AVUKAT, RESMİ KURUMLARI SORUMLU TUTTU
Arapsuyu köylüleri adına 'kamulaştırmasız el atma davası' açan avukat Niyazi Abay ise bu olaylardan resmi kurumları sorumlu tuttu. Okul arsasının yarısının devlete ait olduğunu, kalanının Arapsuyu köylülerine ait hisselerden oluştuğunu anlatan Niyazi Abay, "Antalya Valiliği, Milli Eğitim Müdürlüğü, Konyaaltı Belediyesi yaşananların sorumlusudur. Vatandaş hissesi olan bir yerde ruhsatsız okul binası inşaatına başlanmış. Hissedarlar bizden talepte bulununca dava açıldı" dedi.

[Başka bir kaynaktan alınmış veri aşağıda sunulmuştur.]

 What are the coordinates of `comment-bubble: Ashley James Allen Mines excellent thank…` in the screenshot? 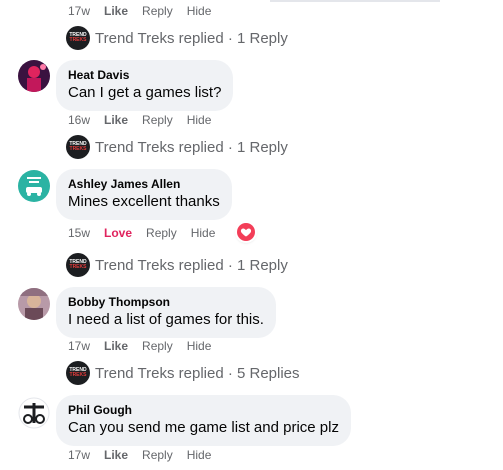 It's located at (144, 194).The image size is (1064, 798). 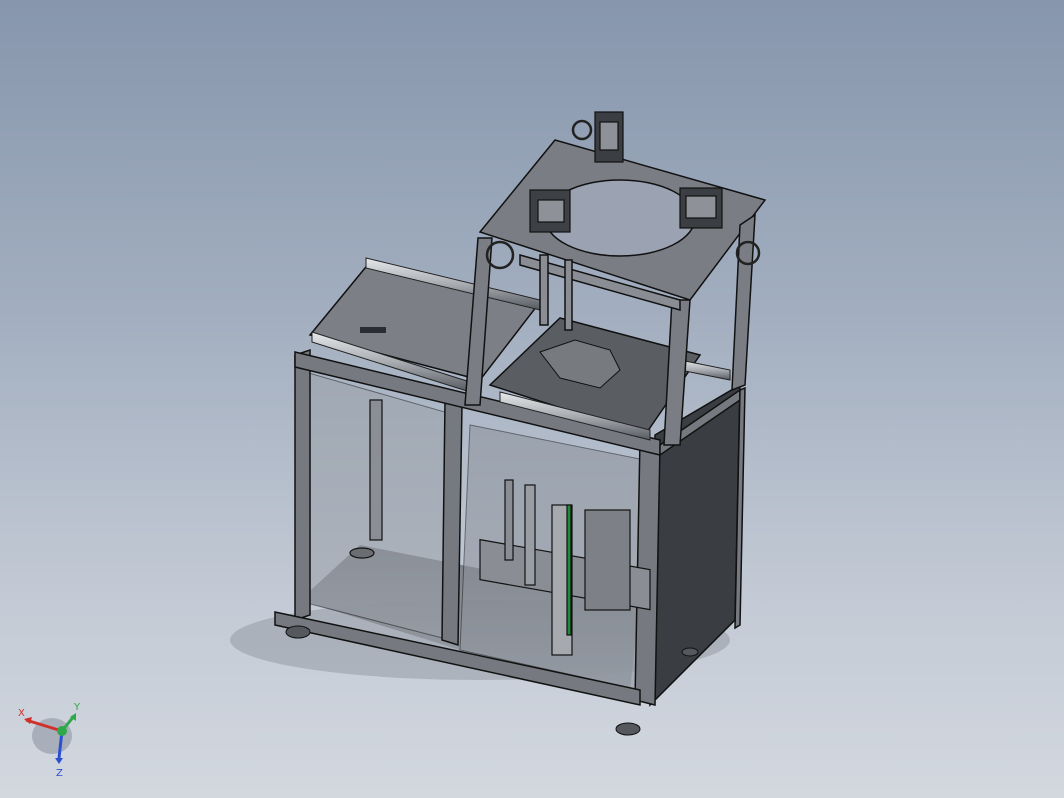 What do you see at coordinates (60, 774) in the screenshot?
I see `z-axis-label: Z` at bounding box center [60, 774].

Milli Eğitim Müdürü Osman Nuri Gülay ise açtıkları kamulaştırma davası sonrasında vatandaşların açtığı davanın düştüğünü ve hayırsever çiftin mahkemeyle ilgisinin kalmadığını söyledi. Müdür Gülay, "Kamulaştırma davası da temyize gitti. Yargıtay'dan onanınca tapuları alıp okulumuzu da bitireceğiz" diye konuştu.